Le yoyo a repris sur les marchés pétroliers. Depuis juillet 2017, la remontée des cours du Brent – le brut de référence pour l’Europe et le Proche-Orient à Londres – a été de plus de 50 %, entre son point bas en juin 2017 et son point haut atteint le 11 janvier 2018 à plus de 71 dollars. Depuis, le Brent recule, perdant notamment 10 % en une semaine entre le 4 et le 9 février avant de se reprendre quelque peu. Un sentiment hante l’industrie pétrolière : l’incertitude des lendemains.
Incertitude d’abord sur la reprise du deuxième semestre 2017. Quelles en sont les causes ? L’hiver a été plus rigoureux que d’habitude, en particulier en Amérique du Nord, qui garde sa place de premier consommateur au monde d’hydrocarbures ; par conséquent la consommation a été plus élevée. La reprise économique internationale a été plus forte qu’anticipée ; la zone euro a retrouvé des rythmes de croissance disparus avec la crise de 2008 et la Chine a fait mieux que prévu, de même que l’Inde. Enfin, le brut a suivi très fidèlement l’envolée de Wall Street et des autres matières premières, encouragé par une baisse de 10 % du dollar sur un an qui a sans doute attiré aussi les spéculateurs ne travaillant pas avec le billet vert.

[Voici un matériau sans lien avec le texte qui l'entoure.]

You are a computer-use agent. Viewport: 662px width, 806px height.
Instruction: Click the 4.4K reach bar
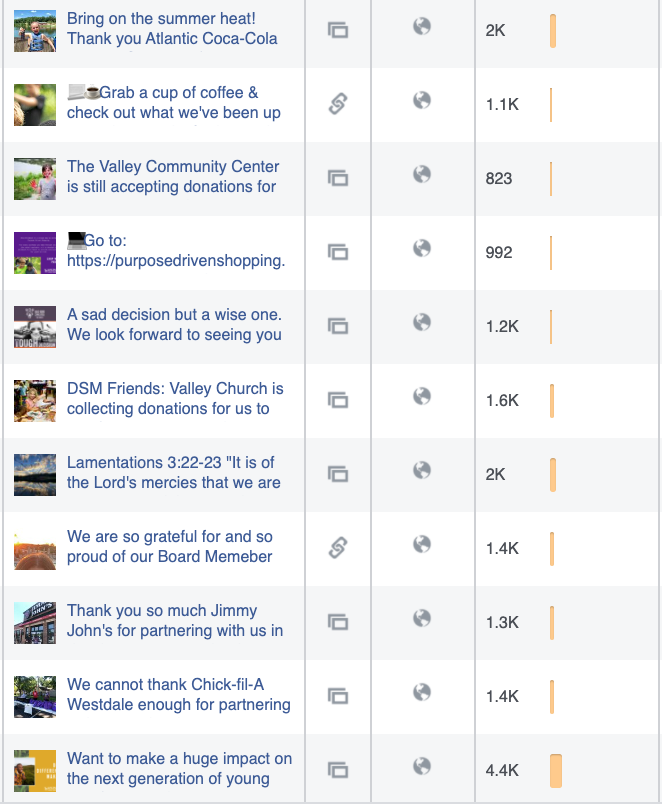coord(556,771)
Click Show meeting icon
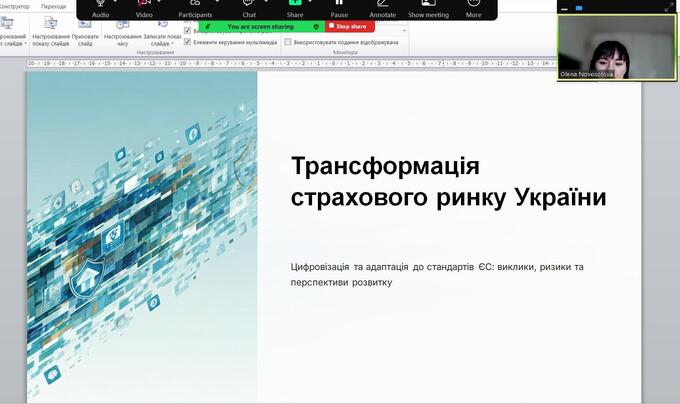680x404 pixels. 428,5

Ce n’est pas un hasard si la chute enregistrée durant la première semaine de février l’a été à la fois sur les places financières internationales et sur les marchés pétroliers.

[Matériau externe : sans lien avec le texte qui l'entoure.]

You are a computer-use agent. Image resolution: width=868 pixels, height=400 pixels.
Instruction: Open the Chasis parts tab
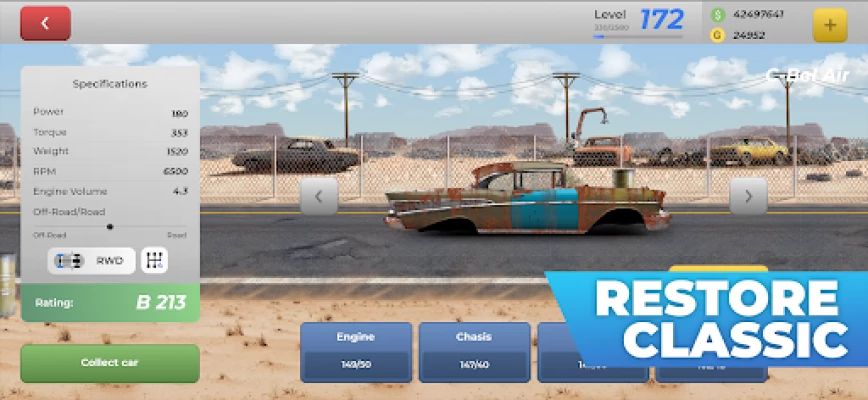pyautogui.click(x=474, y=351)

Entre l’Institut international de l’énergie (IEA) qui défend les pays consommateurs et l’Organisation des pays exportateurs de pétrole (OPEP) qui soutient les producteurs, le débat a fait rage toute l’année passée sur le niveau de la demande mondiale à attendre en 2017-2018. La version optimiste de cette dernière qui le voyait plus élevé que sa rivale semble s’être concrétisée. À Vienne, au siège de l’OPEP, on impute l’amélioration passée à la baisse de la production des États membres de 1,8 million de barils/jour, décidée en juin 2017 à la suite d’une volte-face de l’Arabie saoudite et d’un ralliement in extremis de la Russie.

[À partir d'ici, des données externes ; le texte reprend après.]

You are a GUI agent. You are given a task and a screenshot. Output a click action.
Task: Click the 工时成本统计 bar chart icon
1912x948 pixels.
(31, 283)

Irruption du pétrole de schiste américain
En 2014, au démarrage de la crise pétrolière, Ali Al-Naimi, le ministre saoudien du pétrole en poste depuis 20 ans, refusait toute réduction. En inondant le marché, il entendait provoquer la chute des cours et casser les reins de l’industrie américaine du schiste, née quelques années plus tôt. En 2010, l’Amérique fait figure de has been pétrolier : à peine 5 millions de barils/jour contre le double dans les années 1970, des prix supérieurs de plusieurs dollars à ceux de l’Europe et une interdiction d’exporter le brut américain qui remonte au premier choc pétrolier en 1973.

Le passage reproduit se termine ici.